Text to read:

AutoML for Beginners with H2O

Photo by Markus Winkler

This is the famous "Titanic - Machine Learning from Disaster" competition from Kaggle. If you are new to Machine Learning this is one of the best, first challenges for you to dive into Machine Learning.The challenge is to use machine learning to create a model that predicts which passengers survived the Titanic shipwreck. We are going to do this by using H2O AutoML.

H2O is a fully open-source, distributed in-memory machine learning platform with linear scalability. H2O supports the most widely used statistical & machine learning algorithms including gradient boosted machines, generalized linear models, deep learning and more. H2O also has an industry-leading AutoML functionality that automatically runs through all the algorithms and their hyperparameters to produce a leaderboard of the best models.
H2O’s AutoML can be used for automating the machine learning workflow, which includes automatic training and tuning of many models within a user-specified time limit.
H2O has made it easy for non-experts to experiment with machine learning through AutoMl. But, there is still a fair bit of knowledge and background in data science that is required to produce high-performing machine learning models.It is also useful for advanced users. H2O helps them by freeing up their time to focus on other aspects of the data science pipeline tasks such as data-preprocessing, feature engineering and model deployment.

RMS Titanic

grayscale photo of ship on pier

"RMS Titanic was a British passenger liner operated by the White Star Line that sank in the North Atlantic Ocean on 15 April 1912, after striking an iceberg during her maiden voyage from Southampton to New York City. Of the estimated 2,224 passengers and crew aboard, more than 1,500 died, making the sinking at the time one of the deadliest of a single ship and the deadliest peacetime sinking of a superliner or cruise ship to date." - Wikipedia

Prerequisites

We are going to do this challenge using H2O in Python. The prerequisites for this is as follows,
  1. Operating Systems

    • Windows 7 or later
    • OS X 10.9 or later
    • Ubuntu 12.04 or later
    • RHEL/CentOS 6 or later
  2. Language

    • Python 2.7.x, 3.5.x, 3.6.x
You need Java installed and JAVA_HOME environment variable set in your system to run H2O. Download and install Java(Amazon Correto) from here. The installer will automatically set the JAVA_HOME environment variable for you. Amazon Corretto is a no-cost, multiplatform, production-ready distribution of the Open Java Development Kit (OpenJDK). Corretto comes with long-term support that will include performance enhancements and security fixes. You can download Python 3.6 from here: Windows(exe)/Linux(source)

Extracted entries:
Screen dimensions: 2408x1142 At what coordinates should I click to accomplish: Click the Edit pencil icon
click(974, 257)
* * *
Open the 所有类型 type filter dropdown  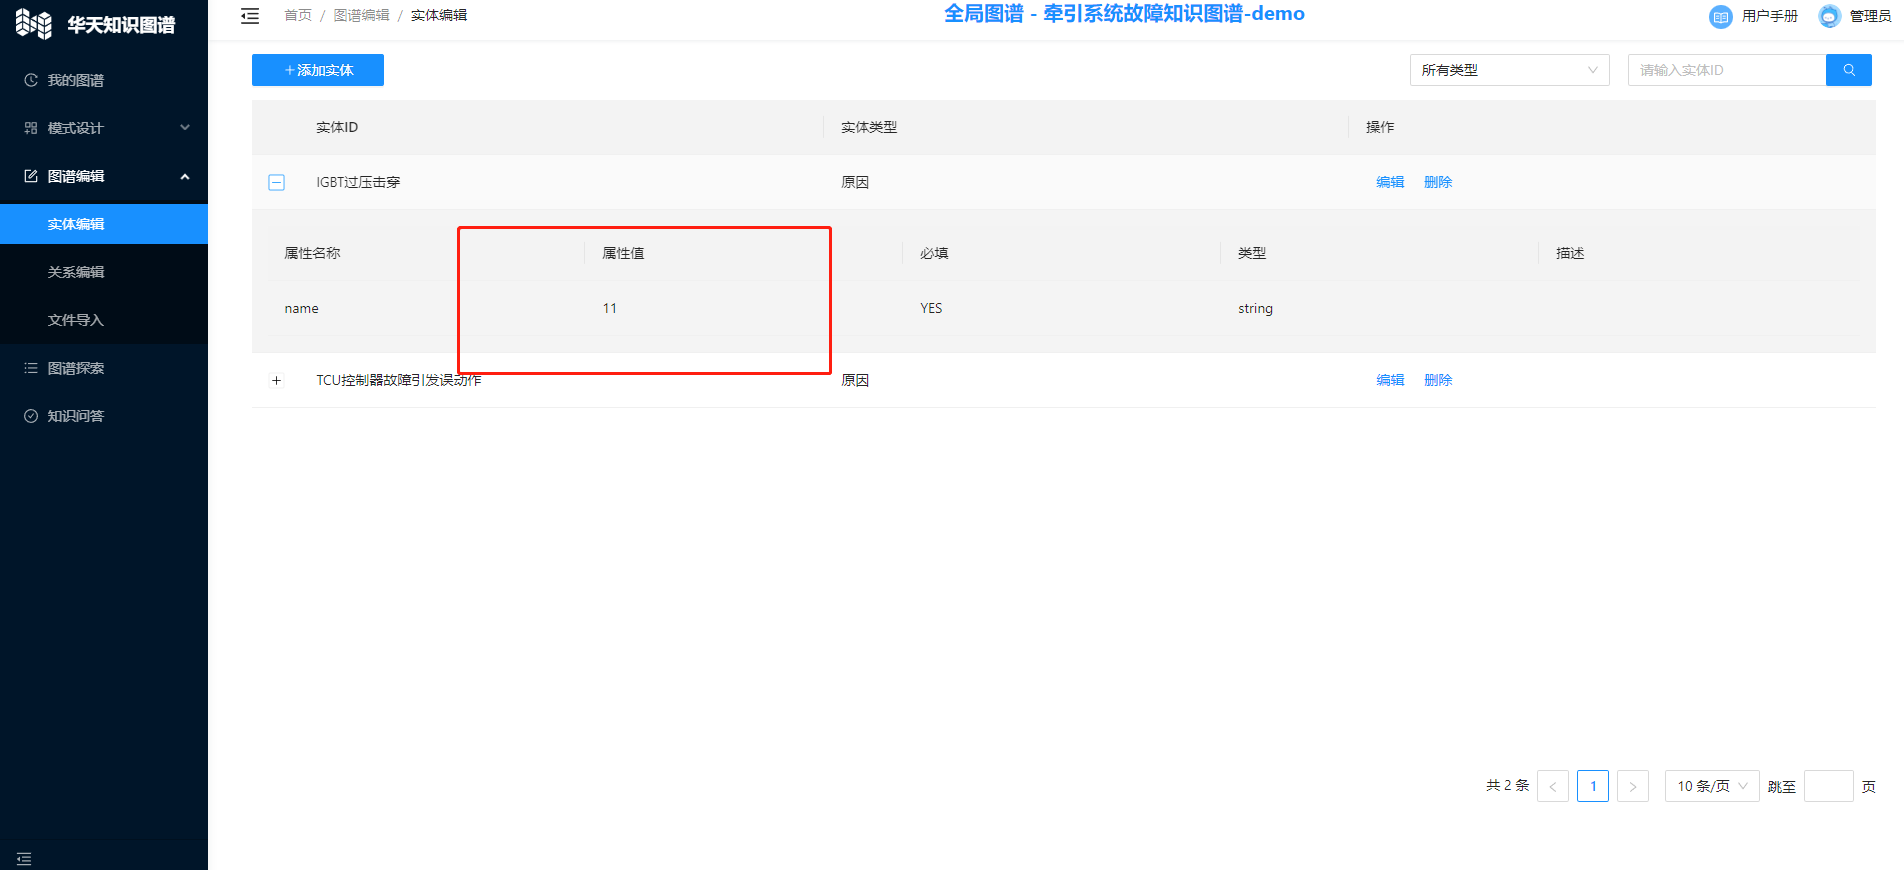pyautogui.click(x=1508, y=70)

Tasks to complete:
1 > Answer these questions using the article on H2O AutoML:
(a) Toward which city was the Titanic sailing on her maiden voyage?
(b) Which Python versions are listed among the prerequisites?
(c) Which environment variable must be set in order to run H2O?
2 > Repeat word for word the part of the article on H2O AutoML that opens with the words containing "AutoML for Beginners" and closes with "the best models.".
The rows have no connection to the article on H2O AutoML.

Written responses:
1 >
(a) New York City
(b) Python 2.7.x, 3.5.x and 3.6.x
(c) JAVA_HOME

2 >
AutoML for Beginners with H2O

Photo by Markus Winkler

This is the famous "Titanic - Machine Learning from Disaster" competition from Kaggle. If you are new to Machine Learning this is one of the best, first challenges for you to dive into Machine Learning.The challenge is to use machine learning to create a model that predicts which passengers survived the Titanic shipwreck. We are going to do this by using H2O AutoML.

H2O is a fully open-source, distributed in-memory machine learning platform with linear scalability. H2O supports the most widely used statistical & machine learning algorithms including gradient boosted machines, generalized linear models, deep learning and more. H2O also has an industry-leading AutoML functionality that automatically runs through all the algorithms and their hyperparameters to produce a leaderboard of the best models.